I would imagine that those who are predicting a Brexit are already hedged for such an event and part of the sell-side has been done in the lead into the referendum, with of course more to come on such a result and when markets get going the moves can be hard, move far and very fast.

However, there is still the risk speculators try to batter the pound, which is a very dangerous situation for the UK economy as there will be a long period of uncertainty that could be damaging. There have been cases and studies done that indicate a Brexit could be wiping out over a percent of GDP and in that event. A very weak pound would drive the costs of imports higher, potentially leading to high levels of inflation and harder living standards. The BoE could be caught between a recession, but the need to hike rates to curb risks of hyperinflation leading to a period of stagflation in the UK economy. However, I think this is all a little extreme as well.  
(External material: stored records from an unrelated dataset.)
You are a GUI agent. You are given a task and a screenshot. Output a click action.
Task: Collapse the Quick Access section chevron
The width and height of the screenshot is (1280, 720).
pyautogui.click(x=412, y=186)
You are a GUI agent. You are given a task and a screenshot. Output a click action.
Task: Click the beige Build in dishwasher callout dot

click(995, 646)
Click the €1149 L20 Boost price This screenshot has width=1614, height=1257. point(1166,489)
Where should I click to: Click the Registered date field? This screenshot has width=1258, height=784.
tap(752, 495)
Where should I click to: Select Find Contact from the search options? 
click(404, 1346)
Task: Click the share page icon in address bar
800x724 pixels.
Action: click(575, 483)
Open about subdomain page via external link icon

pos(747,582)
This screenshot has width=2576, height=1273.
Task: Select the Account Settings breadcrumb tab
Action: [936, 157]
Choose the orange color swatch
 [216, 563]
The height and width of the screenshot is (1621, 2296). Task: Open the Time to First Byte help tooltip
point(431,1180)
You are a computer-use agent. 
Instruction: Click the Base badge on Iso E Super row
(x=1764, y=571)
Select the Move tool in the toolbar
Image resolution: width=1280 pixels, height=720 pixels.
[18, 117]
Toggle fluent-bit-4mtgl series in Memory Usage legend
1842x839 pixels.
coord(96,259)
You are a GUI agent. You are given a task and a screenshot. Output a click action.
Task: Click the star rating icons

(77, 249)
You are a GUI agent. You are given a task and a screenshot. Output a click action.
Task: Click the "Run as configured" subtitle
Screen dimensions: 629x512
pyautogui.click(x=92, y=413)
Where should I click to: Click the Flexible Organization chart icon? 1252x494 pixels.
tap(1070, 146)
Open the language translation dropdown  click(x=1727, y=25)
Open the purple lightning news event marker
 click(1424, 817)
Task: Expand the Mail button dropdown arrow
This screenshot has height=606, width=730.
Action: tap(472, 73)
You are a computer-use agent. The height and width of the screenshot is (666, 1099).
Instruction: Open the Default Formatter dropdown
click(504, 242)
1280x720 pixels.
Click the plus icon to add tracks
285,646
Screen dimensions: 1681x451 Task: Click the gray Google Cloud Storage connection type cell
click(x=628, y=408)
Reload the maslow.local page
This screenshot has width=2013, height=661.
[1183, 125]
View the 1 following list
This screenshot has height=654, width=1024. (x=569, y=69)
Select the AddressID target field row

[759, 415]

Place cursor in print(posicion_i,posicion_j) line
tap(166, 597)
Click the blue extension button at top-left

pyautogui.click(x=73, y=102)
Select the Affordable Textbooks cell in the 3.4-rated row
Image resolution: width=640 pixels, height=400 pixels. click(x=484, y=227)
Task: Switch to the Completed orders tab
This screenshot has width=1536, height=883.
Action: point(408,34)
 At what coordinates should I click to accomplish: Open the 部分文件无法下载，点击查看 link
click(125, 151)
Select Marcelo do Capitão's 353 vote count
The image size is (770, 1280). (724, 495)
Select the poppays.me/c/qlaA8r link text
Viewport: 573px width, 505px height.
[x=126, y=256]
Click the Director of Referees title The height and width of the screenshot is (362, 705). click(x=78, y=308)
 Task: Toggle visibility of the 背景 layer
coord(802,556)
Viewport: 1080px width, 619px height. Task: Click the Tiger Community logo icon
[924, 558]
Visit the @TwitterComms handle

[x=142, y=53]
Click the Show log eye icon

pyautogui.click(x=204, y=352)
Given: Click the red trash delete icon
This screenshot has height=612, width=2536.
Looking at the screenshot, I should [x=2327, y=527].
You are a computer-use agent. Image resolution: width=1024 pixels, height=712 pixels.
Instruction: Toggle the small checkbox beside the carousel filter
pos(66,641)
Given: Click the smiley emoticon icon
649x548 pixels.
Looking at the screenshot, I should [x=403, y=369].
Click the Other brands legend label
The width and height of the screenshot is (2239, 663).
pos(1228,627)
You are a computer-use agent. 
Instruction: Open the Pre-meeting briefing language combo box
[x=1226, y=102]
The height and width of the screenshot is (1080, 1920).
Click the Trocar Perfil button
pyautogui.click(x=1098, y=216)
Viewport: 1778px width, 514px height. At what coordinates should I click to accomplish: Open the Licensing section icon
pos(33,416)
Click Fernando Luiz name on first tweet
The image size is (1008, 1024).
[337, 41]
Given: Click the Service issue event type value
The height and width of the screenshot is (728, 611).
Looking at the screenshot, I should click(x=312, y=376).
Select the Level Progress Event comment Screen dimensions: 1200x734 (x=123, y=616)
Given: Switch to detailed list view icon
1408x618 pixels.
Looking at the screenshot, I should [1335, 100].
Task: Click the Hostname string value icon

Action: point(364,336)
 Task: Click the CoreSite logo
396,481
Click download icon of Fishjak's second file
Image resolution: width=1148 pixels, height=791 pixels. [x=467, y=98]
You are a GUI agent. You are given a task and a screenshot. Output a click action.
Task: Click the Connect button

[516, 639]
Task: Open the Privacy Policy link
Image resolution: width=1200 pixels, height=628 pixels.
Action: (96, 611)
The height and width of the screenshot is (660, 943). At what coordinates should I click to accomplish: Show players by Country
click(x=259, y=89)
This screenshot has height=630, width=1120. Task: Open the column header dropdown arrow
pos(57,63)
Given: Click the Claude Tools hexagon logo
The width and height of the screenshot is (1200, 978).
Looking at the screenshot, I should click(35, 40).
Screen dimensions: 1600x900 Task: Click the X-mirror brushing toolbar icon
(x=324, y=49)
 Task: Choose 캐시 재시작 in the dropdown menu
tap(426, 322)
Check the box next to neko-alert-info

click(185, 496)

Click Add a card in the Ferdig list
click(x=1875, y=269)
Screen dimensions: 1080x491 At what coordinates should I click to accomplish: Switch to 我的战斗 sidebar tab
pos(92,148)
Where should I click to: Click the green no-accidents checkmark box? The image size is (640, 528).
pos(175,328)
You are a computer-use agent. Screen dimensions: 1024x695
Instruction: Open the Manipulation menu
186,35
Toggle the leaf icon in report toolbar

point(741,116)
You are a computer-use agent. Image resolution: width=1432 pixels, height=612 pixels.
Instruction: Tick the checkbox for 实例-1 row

While a Brexit could pressure the UK's budget and current account deficits, I do not think it could do so to an extent that it would start to affect the UK's credit downgrades and should Britain leave Europe, while the pound would most likely weaken in the short-term. This could actually be beneficial as it would help stimulate trade and manufacturing. But a prolonged period of short selling of the pound could force the BoE to raise interest rates to discourage capital flight that would be damaging longer-term. However, even after a Brexit vote, investors will still  need to invest for their futures for the same reasons as they do and always have done,  so I don't see an outright collapse in the UK financial markets. 

Source: iStock

Sterling to crash 15% on a Brexit - How much money will you make on a Brexit?

Verdict: staying short sterling for the near-term, with a target of 1.2890 in cable on a break of 1.32/35 target (2009 lows) as a knee jerk reaction over the course of events of a Brexit, with an unlikely potential to go 1.2500 (16% drop) in aftermath of a Brexit with continued speculative short selling and subsequent momentum. Buy back either way so long as Fed stays put. A relief rally on a 'stay' outcome.